> [Raw data]

- - - - - - -

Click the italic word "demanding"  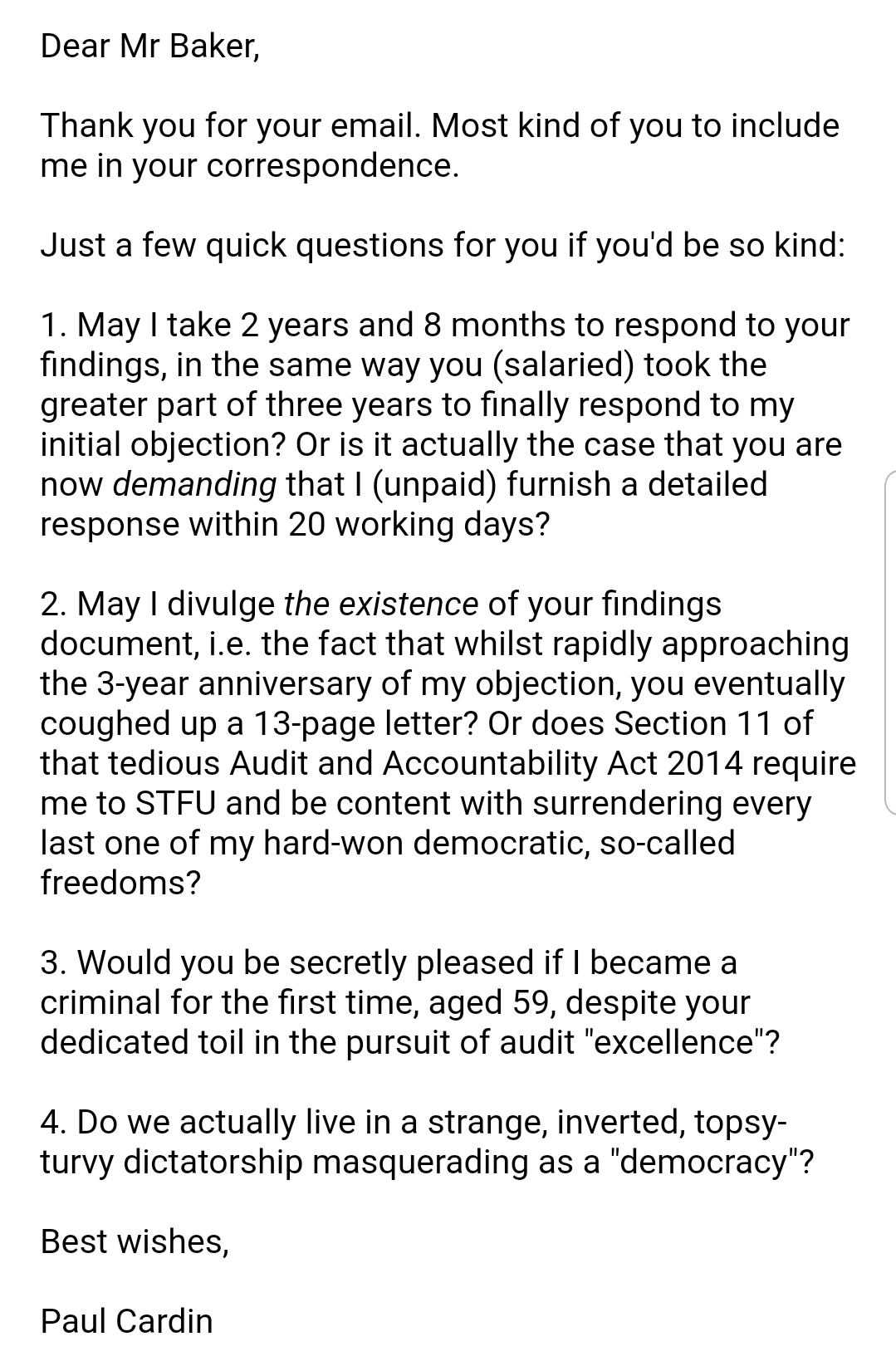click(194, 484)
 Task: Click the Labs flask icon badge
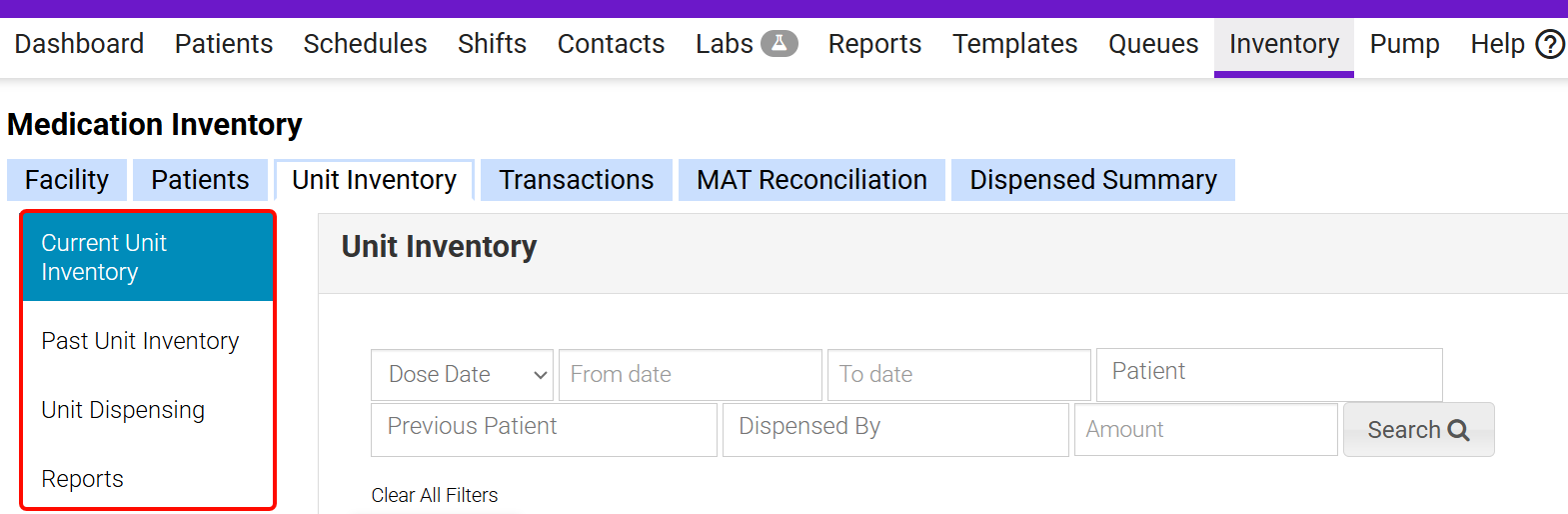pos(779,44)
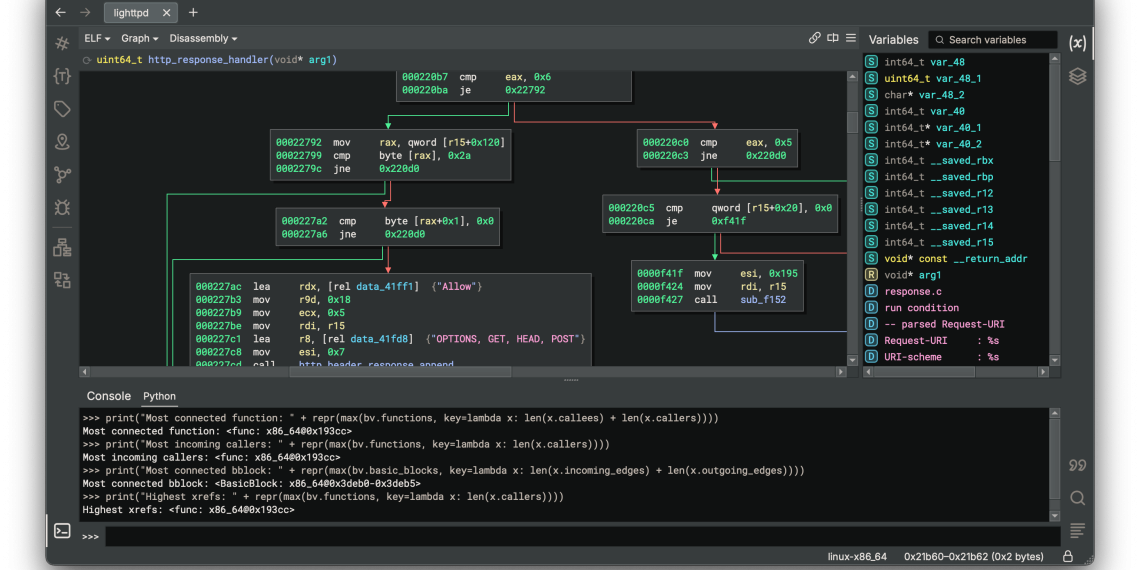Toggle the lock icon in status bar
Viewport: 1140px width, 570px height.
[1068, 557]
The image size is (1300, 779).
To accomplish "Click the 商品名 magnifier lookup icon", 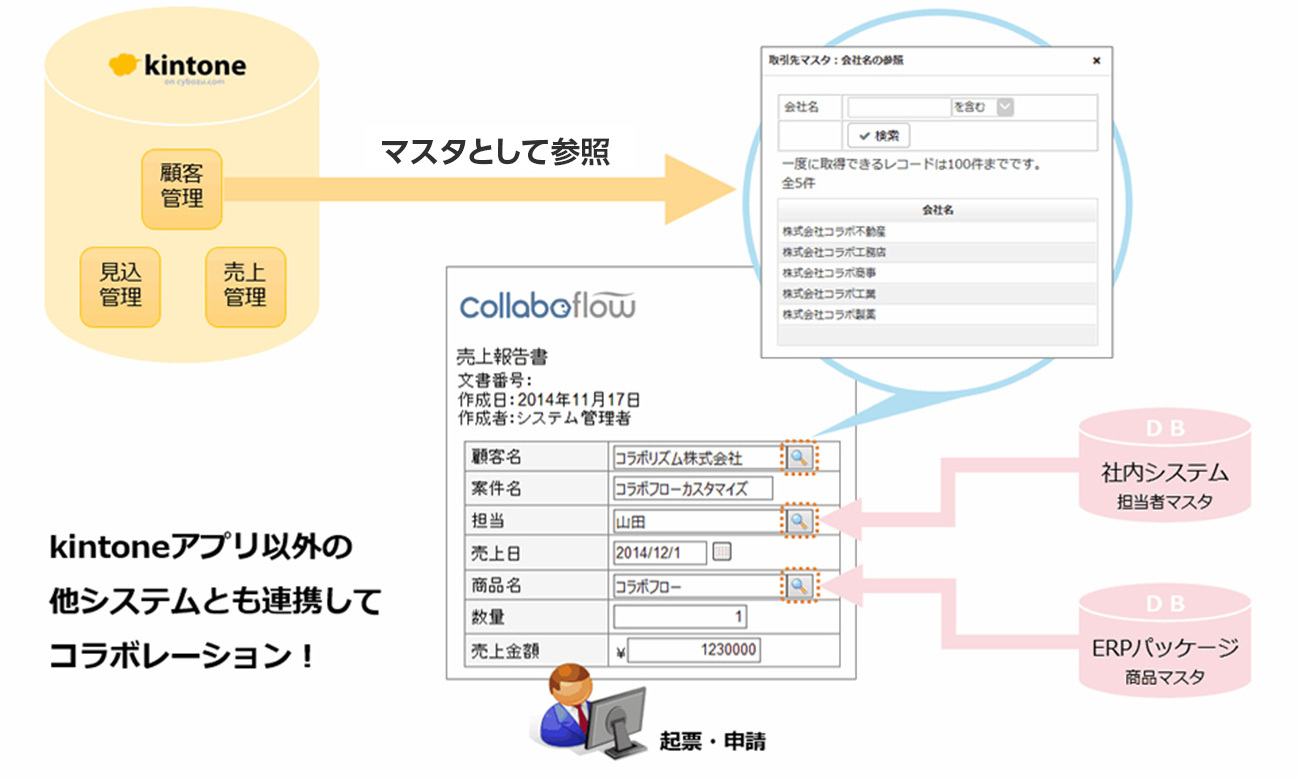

- - - - - - -

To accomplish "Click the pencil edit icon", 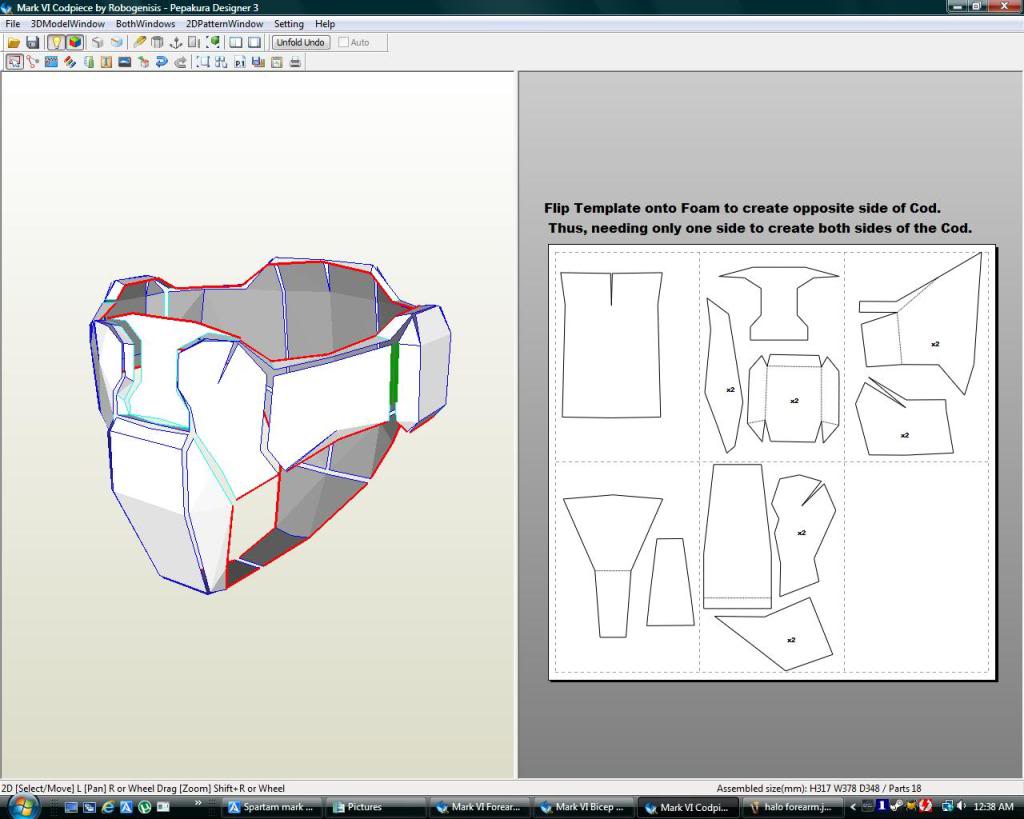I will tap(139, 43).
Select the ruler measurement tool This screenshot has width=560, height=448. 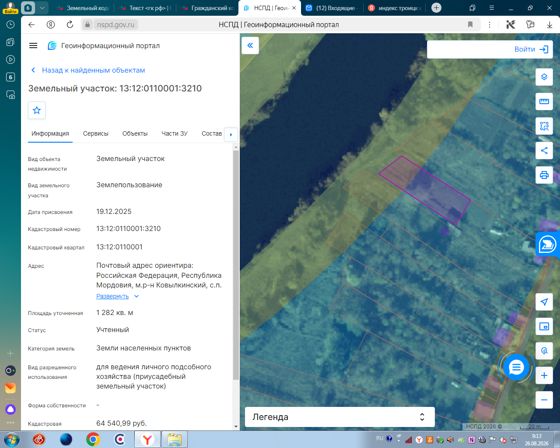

- - - - - - -

> [What the exercise asks] Reproduce word for word, with pictures dropped, only the part of the material above that opens with the line containing "The image size is (1300, 779)." and closes with the line containing "the 商品名 magnifier".

> [Reply]
The image size is (1300, 779).
To accomplish "Click the 商品名 magnifier lookup icon", 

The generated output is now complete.